-- Your instructions --
Transcribe exactly the line containing "[瓷砖制作挂画图片] (1165, 377)" plus every later line in the data.

-- Data extract --
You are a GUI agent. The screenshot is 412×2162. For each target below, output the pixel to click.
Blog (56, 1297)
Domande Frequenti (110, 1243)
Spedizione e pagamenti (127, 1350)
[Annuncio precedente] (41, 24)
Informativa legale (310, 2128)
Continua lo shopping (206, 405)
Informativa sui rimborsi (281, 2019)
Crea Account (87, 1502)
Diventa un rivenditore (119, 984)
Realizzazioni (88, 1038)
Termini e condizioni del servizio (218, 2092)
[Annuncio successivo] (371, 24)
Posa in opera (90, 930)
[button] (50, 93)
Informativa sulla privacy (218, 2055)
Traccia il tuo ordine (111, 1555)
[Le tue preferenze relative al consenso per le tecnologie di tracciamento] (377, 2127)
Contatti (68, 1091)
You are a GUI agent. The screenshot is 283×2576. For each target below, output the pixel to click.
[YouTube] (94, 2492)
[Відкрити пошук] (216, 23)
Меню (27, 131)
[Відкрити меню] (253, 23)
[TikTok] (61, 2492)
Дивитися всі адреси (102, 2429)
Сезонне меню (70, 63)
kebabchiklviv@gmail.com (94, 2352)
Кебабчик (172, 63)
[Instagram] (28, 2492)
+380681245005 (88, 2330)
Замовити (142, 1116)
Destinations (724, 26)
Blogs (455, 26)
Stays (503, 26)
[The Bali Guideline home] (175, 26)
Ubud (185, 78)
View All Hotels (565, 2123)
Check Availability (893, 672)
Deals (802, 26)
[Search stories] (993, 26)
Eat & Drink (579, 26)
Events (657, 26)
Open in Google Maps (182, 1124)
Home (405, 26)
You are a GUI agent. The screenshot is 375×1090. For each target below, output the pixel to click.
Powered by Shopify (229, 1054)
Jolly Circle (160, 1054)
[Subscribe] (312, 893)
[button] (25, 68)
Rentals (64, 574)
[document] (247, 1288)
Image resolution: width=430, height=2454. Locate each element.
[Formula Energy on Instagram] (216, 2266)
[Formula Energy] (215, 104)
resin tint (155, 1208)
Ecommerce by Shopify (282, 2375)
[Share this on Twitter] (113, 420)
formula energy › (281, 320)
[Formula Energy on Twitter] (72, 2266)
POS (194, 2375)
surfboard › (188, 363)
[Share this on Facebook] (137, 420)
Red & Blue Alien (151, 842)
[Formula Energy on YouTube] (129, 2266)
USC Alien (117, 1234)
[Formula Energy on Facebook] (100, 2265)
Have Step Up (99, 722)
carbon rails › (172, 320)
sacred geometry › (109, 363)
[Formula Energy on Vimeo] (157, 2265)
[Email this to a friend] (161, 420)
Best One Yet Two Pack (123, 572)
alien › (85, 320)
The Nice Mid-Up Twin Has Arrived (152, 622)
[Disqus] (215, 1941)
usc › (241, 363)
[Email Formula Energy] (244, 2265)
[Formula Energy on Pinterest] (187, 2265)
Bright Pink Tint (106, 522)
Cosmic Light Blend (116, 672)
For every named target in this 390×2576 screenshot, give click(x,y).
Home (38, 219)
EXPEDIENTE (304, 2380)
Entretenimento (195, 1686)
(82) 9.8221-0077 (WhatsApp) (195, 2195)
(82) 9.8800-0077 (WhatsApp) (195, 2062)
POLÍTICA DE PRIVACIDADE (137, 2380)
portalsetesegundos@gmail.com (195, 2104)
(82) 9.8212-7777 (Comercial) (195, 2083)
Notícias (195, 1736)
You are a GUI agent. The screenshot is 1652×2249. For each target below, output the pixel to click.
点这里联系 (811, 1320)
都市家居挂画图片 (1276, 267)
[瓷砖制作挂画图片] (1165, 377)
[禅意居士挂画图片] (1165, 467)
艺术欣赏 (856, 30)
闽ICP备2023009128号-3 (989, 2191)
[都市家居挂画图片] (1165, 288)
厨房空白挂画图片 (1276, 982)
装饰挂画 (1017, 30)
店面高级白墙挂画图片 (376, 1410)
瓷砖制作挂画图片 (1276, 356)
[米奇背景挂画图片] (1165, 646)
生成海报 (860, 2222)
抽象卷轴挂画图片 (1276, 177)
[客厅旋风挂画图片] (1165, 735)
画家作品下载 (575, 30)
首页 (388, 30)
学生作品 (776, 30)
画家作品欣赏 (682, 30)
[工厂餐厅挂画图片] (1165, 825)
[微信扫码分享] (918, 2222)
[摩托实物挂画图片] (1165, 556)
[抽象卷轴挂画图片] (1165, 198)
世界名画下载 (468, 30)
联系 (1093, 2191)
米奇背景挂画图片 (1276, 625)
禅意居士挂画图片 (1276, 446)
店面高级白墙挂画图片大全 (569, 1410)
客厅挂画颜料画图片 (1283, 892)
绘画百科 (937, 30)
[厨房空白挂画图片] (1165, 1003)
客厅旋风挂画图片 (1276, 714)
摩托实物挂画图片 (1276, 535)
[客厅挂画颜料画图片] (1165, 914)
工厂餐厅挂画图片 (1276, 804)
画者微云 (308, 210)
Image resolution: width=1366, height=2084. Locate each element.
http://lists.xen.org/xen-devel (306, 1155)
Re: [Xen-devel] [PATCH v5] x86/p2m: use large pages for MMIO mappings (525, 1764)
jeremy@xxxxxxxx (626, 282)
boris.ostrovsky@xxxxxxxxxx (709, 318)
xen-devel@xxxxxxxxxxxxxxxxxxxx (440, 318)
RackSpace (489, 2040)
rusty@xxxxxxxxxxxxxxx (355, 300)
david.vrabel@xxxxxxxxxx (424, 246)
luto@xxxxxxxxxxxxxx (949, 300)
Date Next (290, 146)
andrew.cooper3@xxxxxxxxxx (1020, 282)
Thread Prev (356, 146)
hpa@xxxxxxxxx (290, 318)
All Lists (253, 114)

-- Your response --
[瓷砖制作挂画图片] (1165, 377)
[禅意居士挂画图片] (1165, 467)
艺术欣赏 (856, 30)
闽ICP备2023009128号-3 (989, 2191)
[都市家居挂画图片] (1165, 288)
厨房空白挂画图片 (1276, 982)
装饰挂画 (1017, 30)
店面高级白墙挂画图片 (376, 1410)
瓷砖制作挂画图片 (1276, 356)
[米奇背景挂画图片] (1165, 646)
生成海报 (860, 2222)
抽象卷轴挂画图片 (1276, 177)
[客厅旋风挂画图片] (1165, 735)
画家作品下载 (575, 30)
首页 (388, 30)
学生作品 (776, 30)
画家作品欣赏 (682, 30)
[工厂餐厅挂画图片] (1165, 825)
[微信扫码分享] (918, 2222)
[摩托实物挂画图片] (1165, 556)
[抽象卷轴挂画图片] (1165, 198)
世界名画下载 (468, 30)
联系 (1093, 2191)
米奇背景挂画图片 (1276, 625)
禅意居士挂画图片 (1276, 446)
店面高级白墙挂画图片大全 (569, 1410)
客厅挂画颜料画图片 (1283, 892)
绘画百科 (937, 30)
[厨房空白挂画图片] (1165, 1003)
客厅旋风挂画图片 (1276, 714)
摩托实物挂画图片 (1276, 535)
[客厅挂画颜料画图片] (1165, 914)
工厂餐厅挂画图片 (1276, 804)
画者微云 (308, 210)
Image resolution: width=1366, height=2084. Locate each element.
http://lists.xen.org/xen-devel (306, 1155)
Re: [Xen-devel] [PATCH v5] x86/p2m: use large pages for MMIO mappings (525, 1764)
jeremy@xxxxxxxx (626, 282)
boris.ostrovsky@xxxxxxxxxx (709, 318)
xen-devel@xxxxxxxxxxxxxxxxxxxx (440, 318)
RackSpace (489, 2040)
rusty@xxxxxxxxxxxxxxx (355, 300)
david.vrabel@xxxxxxxxxx (424, 246)
luto@xxxxxxxxxxxxxx (949, 300)
Date Next (290, 146)
andrew.cooper3@xxxxxxxxxx (1020, 282)
Thread Prev (356, 146)
hpa@xxxxxxxxx (290, 318)
All Lists (253, 114)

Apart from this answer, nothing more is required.